Qataris develop artificial cloud to keep pitch cool during World Cup

Quite literally ‘cool as f**k’


Qatar 2022 will undoubtedly see at least 15 times more pissing and moaning than we had to endure during the South African World Cup last year, but if even half the technology proposed for the games comes to light, it’ll remain a fantastic spectacle.

A local engineering teacher has revealed designs for an ‘artifical cloud’ that will hover over the pitch and coat everyone in a cooling shade.

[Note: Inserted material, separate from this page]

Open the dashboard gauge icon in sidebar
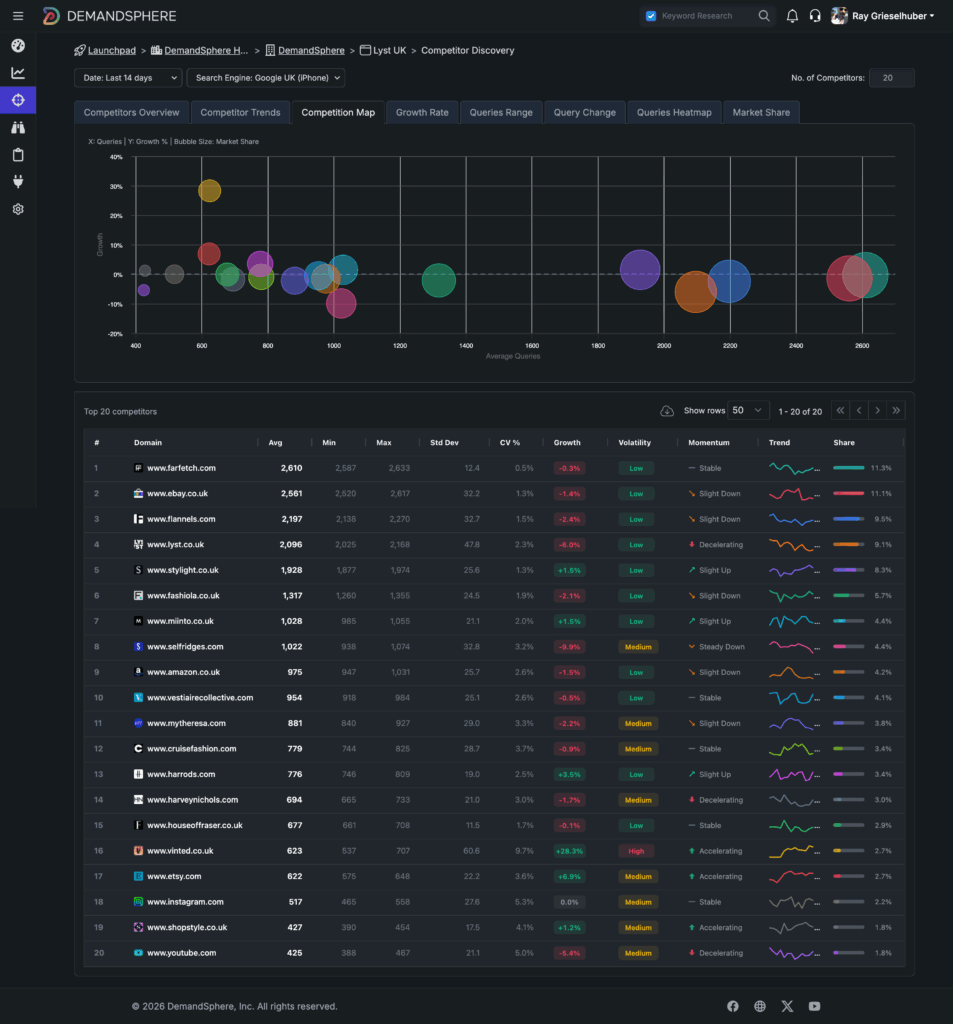 [x=18, y=46]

Saud Adbul Ghani says the system would cost half a million dollars, but could also be used over car parks and, erm, beaches:

Artificial cloud will move by remote control, made of 100 per cent light carbonic materials, fuelled by four solar-powered engines and it will fly high to protect direct and indirect sun rays to control temperatures at the open playgrounds

[spotted on Pies]

12 responses so far
  • John // March 23, 2011 at 5:09 pm

    Question: While agreeing with the ‘cool as f*ck’ slogan, would it not be extremely annoying to the players to play in and out of the shade like that?

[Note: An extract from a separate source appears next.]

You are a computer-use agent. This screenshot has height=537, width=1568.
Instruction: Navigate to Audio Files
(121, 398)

    I am just wondering if anyone else thinks it would disrupt play more than help it…and part of me doubts that they will be able to make it anyways.

  • Rooney's Bald Spot // March 23, 2011 at 5:43 pm

    What if it fails and crashes on the pitch?

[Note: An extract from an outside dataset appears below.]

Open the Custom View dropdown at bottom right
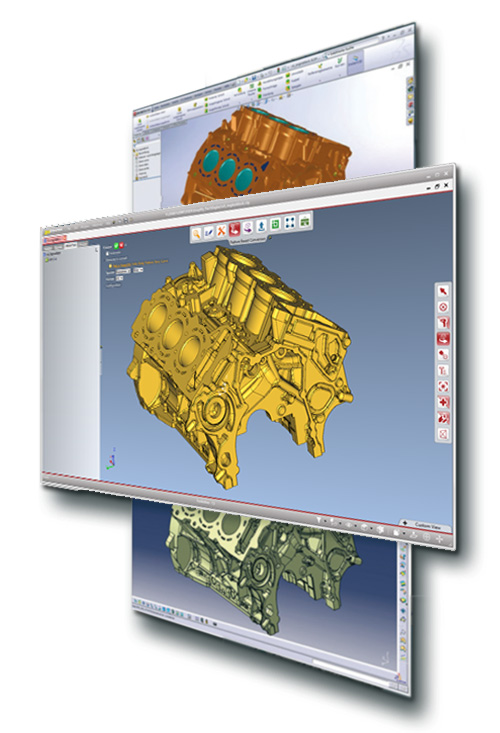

  • Ryan // March 23, 2011 at 6:40 pm

    @Rooney’s Bald Spot

    Then England’s chances to win the World Cup slightly improve.

  • QOOOL // March 23, 2011 at 6:47 pm


  • R2Dad // March 23, 2011 at 8:40 pm

    It would just need to fly at a higher altitude to cover the entire pitch. It’s actually not a bad idea, as long as it’s quiet. I don’t like the droning of blimp engines as they circle the stadium, either. The stadiums themselves would need some sort of evaporative cooling mist over the fans and players if the humidity was not too high. It works in dry environments like Arizona, but maybe not the gulf during the summer. You can still die of heat stroke in the shade!

  • whookid // March 23, 2011 at 9:44 pm

    and then if it gets cloudy….CRASH

    i dont think any flying vehicle has ever been powered by solar

  • TO // March 23, 2011 at 11:17 pm

    It’s unlikely that it will fall unless there’s deliberate sabotage. My beef with this thing is, as far as I can see, all it does is provide a shade. That in itself does not reduce the temperature in any way. Even if they install some type of air conditioner on this thing it’ll just disperse and not reallly cool anything unless they make some kind of enclosure

  • Capt Obvious // March 24, 2011 at 3:33 am


    Have you never been under the shade? It’s many times better than than having your skin roasting by tremendously strong sun rays. Besides, if it didn’t help I am sure they wouldn’t be researching the technology.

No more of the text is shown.